# Joggling Board joint



## falazy (Sep 3, 2018)

I made a joggling board for my daughter 6 years ago with treated lumber. It was heavy and too big for their front porch. So it stayed in the front yard and began to rot. I need to rework it. I remember coming across decorative flat nut like pieces that used a spanner wrench to tighten. These were to be used with a threaded rod for long joint spans. At that time I thought that would be an elegant way of making the whole assembly lighter and keeping it tight….but I can't find this product any where.Can anyone enlighten me? Thank you….


----------



## fivecodys (Dec 2, 2013)

I must admit that I had no idea what a joggling board was.
I had to Google it.
When I am looking for an odd product, I use google Images. It's hard to find something if you don't know what the world calls it.
Put in the best description that you can and then start looking through the images.
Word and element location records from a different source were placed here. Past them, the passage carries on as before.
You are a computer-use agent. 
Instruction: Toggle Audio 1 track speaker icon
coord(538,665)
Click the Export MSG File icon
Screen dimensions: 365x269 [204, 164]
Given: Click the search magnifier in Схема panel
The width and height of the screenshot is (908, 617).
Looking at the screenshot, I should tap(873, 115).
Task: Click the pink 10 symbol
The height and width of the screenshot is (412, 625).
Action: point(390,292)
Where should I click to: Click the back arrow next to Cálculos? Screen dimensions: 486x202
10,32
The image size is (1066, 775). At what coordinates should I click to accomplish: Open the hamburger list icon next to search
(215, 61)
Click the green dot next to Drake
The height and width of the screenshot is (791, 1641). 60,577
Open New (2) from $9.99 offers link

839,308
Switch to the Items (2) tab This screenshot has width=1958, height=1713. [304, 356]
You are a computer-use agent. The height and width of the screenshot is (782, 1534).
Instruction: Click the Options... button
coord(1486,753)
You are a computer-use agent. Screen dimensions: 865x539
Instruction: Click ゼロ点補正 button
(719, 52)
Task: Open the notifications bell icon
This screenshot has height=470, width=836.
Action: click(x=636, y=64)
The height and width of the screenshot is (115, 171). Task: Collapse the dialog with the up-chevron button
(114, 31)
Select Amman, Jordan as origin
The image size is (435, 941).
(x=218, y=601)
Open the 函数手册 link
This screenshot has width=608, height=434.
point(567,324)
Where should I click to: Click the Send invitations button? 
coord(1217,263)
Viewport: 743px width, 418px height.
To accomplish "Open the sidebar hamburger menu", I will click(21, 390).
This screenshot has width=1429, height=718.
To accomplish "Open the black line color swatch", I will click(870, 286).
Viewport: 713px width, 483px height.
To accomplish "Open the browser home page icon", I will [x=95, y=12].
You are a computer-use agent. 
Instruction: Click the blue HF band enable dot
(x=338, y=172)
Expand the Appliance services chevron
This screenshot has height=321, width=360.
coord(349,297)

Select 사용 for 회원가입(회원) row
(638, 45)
You might get lucky and find what you're looking for.


----------



## BroncoBrian (Jan 14, 2013)

Me too. Had to use the google machine to figure out what that was. New to me…


----------



## jerryminer (Jun 15, 2014)

Are you maybe thinking of something like this?:










Tension Rod Nut


----------



## falazy (Sep 3, 2018)

yes, i believe that is what I am talking about. Thank you jerryminer


----------